In this paper, we assume that the density function f belongs to the Besov ball with radius \(H>0\), that is,

$$ f\in B^{s}_{r,q}(H):=\bigl\{ f\in B^{s}_{r,q}( \mathbb{R}), \Vert f \Vert _{B^{s}_{r,q}} \leq H\bigr\} . $$

Wavelet estimators and theorem

Define our linear wavelet estimator as follows:

$$\begin{aligned} \widehat{f}_{n}^{\mathrm{lin}}(y):=\sum _{k\in \varLambda } \widehat{\alpha }_{j_{0}, k}\varphi _{j_{0}, k}(y) \end{aligned}$$
(3)

with

$$\begin{aligned} \widehat{\alpha }_{j_{0},k}=\frac{\widehat{\mu }_{n}}{n}\sum _{i=1} ^{n}\frac{\varphi _{j_{0}, k}(Y_{i})}{\omega (Y_{i})} \end{aligned}$$
(4)

Exercise 1:
Can you retype, word for word, the stretch of the records from the line containing "You are a computer-use" through the line containing "click(114, 346)", including both of those lines?
The text and the records have nothing to do with each other.

Records supplied:
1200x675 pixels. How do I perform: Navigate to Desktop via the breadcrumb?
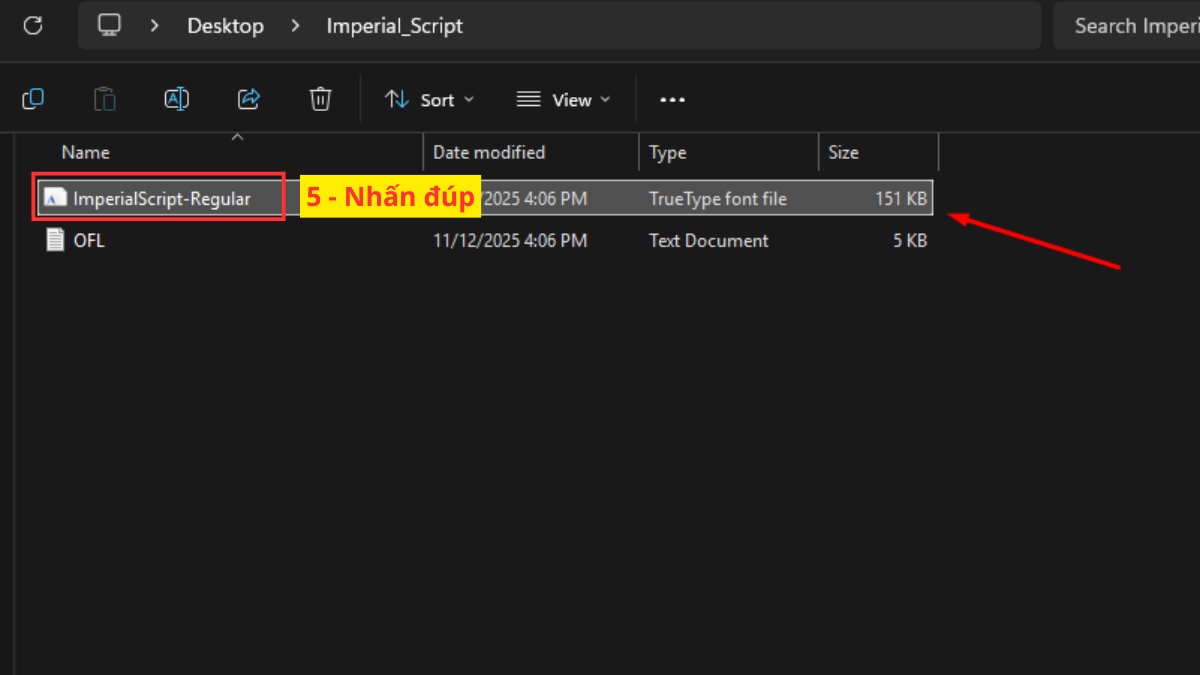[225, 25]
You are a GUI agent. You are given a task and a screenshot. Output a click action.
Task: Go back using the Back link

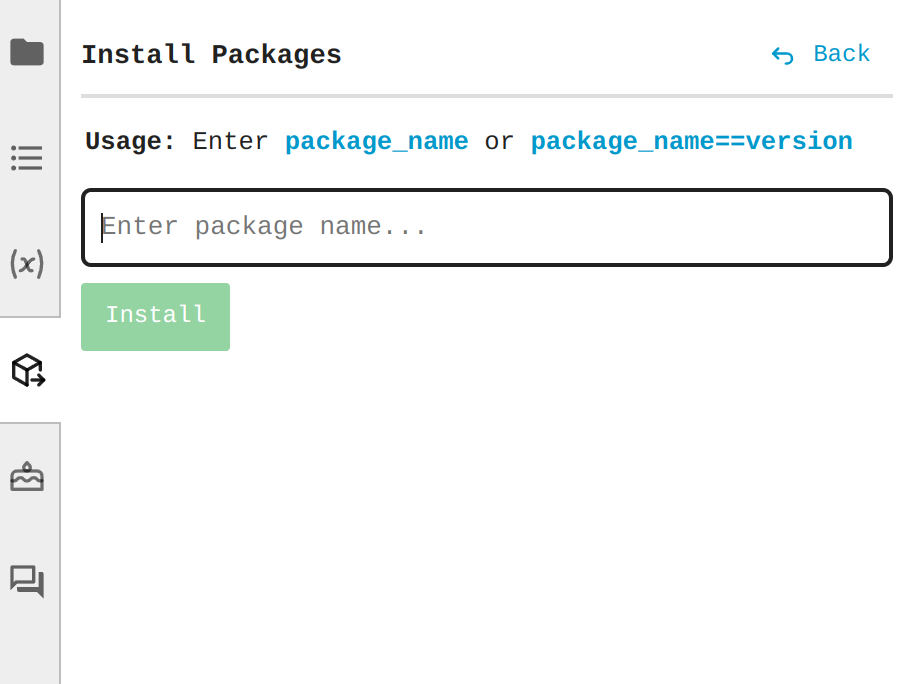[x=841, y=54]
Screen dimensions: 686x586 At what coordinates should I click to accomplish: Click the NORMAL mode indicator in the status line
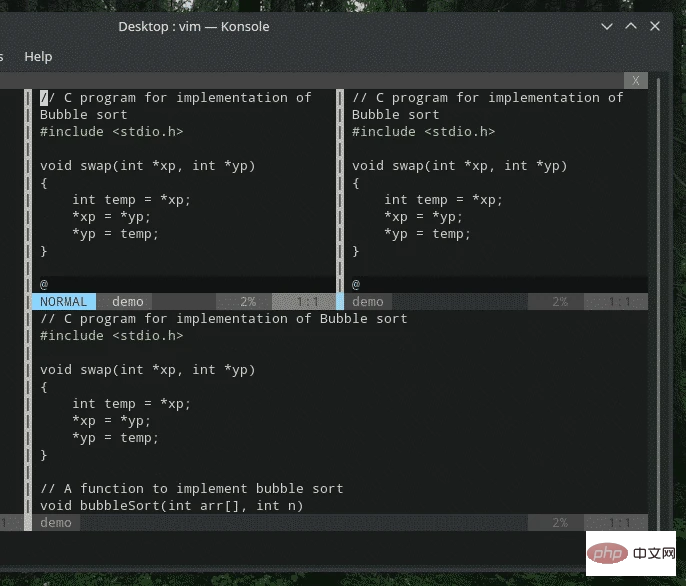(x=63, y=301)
...
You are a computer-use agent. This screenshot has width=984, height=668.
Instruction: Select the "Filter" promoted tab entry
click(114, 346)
--
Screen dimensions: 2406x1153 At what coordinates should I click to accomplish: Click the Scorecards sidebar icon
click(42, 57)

Exercise 2:
In the wavelet estimator text:
(a) What radius is given for the Besov ball to which the density function f is assumed to belong?
(b) Which equation number is attached to the definition of the linear wavelet estimator?
(c) Which equation number is attached to the formula for the estimated coefficients?

Finished answer 1:
You are a computer-use agent. This screenshot has width=984, height=668.
Instruction: Select the "Filter" promoted tab entry
click(114, 346)

Finished answer 2:
(a) H, with H > 0.
(b) (3)
(c) (4)